Metatarsophalangeal joint clinical technology and application

1. Metatarsophalangeal joint disease often manifests as limited function, severe pain, and appearance deformity. Metatarsophalangeal joint replacement can effectively solve these clinical symptoms.
2. Indications: Metatarsal head ischemic necrosis (Freiberg disease), which occurs in the second metatarsal bone. Metatarsophalangeal joint replacement can be performed for patients with Smillie stage III (toe bone cartilage collapse, metatarsal cartilage intact) and severe palpitation. Metatarsophalangeal joint replacement surgery has good effects such as alleviating plantar pain and increasing the mobility of the metatarsophalangeal joint. Patients with metatarsophalangeal osteoarthritis pain, age, and imaging grades are important factors for whether or not to undergo metatarsophalangeal joint replacement. Preoperative overall conditions and prognosis of patients should be strictly evaluated. As an autoimmune arthritis, rheumatoid arthritis is mainly manifested in the destruction of polyarticular bones of the extremities.
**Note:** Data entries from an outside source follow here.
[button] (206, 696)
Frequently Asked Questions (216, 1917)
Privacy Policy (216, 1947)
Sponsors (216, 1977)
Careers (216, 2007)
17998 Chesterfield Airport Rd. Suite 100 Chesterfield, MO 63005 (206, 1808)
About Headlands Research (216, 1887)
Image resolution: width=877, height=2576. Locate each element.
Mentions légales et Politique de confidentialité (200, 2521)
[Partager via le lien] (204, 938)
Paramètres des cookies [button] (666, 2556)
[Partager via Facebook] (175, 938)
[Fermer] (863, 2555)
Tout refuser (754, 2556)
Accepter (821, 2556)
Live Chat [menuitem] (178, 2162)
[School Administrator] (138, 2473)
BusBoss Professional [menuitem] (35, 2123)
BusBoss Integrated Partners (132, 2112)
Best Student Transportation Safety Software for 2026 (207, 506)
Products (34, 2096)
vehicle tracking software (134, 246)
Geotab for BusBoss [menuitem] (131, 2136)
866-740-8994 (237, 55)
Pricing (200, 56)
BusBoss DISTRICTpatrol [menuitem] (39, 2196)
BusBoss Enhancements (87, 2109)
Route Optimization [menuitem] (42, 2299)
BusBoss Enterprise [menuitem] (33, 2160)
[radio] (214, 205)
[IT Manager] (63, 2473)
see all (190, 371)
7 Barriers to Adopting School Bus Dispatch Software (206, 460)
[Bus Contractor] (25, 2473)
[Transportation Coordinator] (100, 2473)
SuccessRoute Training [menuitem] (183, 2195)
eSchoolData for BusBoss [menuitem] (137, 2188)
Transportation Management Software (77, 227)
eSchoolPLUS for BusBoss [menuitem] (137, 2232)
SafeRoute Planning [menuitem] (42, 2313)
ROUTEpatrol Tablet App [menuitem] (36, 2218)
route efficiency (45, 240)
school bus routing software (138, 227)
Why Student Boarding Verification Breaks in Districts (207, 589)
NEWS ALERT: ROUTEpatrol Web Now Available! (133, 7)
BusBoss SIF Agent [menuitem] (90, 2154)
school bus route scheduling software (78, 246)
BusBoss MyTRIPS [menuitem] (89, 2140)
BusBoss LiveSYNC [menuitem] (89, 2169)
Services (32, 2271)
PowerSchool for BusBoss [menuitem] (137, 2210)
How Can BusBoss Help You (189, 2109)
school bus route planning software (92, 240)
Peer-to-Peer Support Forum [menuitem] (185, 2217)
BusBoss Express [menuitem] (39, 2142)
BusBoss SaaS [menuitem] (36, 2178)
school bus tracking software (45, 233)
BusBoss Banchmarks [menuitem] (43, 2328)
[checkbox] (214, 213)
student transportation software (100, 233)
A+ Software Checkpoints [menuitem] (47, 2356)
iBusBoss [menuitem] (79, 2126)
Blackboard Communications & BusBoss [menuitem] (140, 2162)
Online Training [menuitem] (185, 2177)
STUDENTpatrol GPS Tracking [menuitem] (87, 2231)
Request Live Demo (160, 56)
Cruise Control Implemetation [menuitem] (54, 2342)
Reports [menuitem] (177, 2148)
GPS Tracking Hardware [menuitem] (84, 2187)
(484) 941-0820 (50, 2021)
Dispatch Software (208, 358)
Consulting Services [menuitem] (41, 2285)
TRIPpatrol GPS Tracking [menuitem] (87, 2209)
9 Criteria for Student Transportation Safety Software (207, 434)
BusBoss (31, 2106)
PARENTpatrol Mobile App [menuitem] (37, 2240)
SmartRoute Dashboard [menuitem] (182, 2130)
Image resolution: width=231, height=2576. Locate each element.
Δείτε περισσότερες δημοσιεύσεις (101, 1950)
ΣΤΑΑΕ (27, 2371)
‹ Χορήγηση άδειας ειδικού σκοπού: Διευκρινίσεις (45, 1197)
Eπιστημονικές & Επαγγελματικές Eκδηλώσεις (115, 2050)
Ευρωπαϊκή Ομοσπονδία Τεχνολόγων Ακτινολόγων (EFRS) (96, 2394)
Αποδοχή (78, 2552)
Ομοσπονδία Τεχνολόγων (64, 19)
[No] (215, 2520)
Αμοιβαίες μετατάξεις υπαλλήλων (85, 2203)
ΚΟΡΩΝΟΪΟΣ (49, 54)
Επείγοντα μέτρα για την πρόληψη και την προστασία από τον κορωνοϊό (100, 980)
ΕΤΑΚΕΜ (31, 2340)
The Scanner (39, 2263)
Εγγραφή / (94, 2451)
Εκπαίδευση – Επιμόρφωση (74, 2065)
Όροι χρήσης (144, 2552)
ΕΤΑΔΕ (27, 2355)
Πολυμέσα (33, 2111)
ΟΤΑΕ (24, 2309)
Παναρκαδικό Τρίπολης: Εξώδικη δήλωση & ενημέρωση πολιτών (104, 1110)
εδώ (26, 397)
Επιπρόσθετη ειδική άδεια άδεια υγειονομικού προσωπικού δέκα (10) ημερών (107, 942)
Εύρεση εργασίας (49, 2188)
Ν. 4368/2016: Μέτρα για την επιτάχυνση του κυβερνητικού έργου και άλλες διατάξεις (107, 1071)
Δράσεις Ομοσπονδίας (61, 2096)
For patients with rheumatoid arthritis with severe forefoot deformity or imaging showing severe metatarsophalangeal joint bone destruction, metatarsophalangeal joint replacement can be considered.
3. Contraindications: Decreased bone mass in patients with osteoporosis not only affects osteotomy and prosthesis implantation during metatarsophalangeal joint replacement surgery, but also reduces the biological growth characteristics of bone tissue to the prosthesis after surgery. Increasing the risk of joint and peripheral fractures during and after surgery. Severe diabetes often causes delayed healing of the surgical incision, especially foot surgery should be treated with caution. For patients with congenital foot diseases such as congenital metatarsophalangeal joint dislocation and polio, clinical surgery is still mainly based on metatarsophalangeal joint fusion and metatarsophalangeal arthroplasty.
4. Complications The complications of metatarsophalangeal joint replacement are related to many factors such as the experience of the surgeon, the surgical method, and the type of artificial joint. Similar to arthroplasty in other parts, metatarsophalangeal joint replacement has complications such as infection, pain, limited function, and loosening of the prosthesis.
Metatarsophalangeal joint replacement surgery can effectively solve the problems of patients with metatarsophalangeal joint pain and limited mobility. It has good patient satisfaction and is an ideal choice for surgery for metatarsophalangeal joint diseases.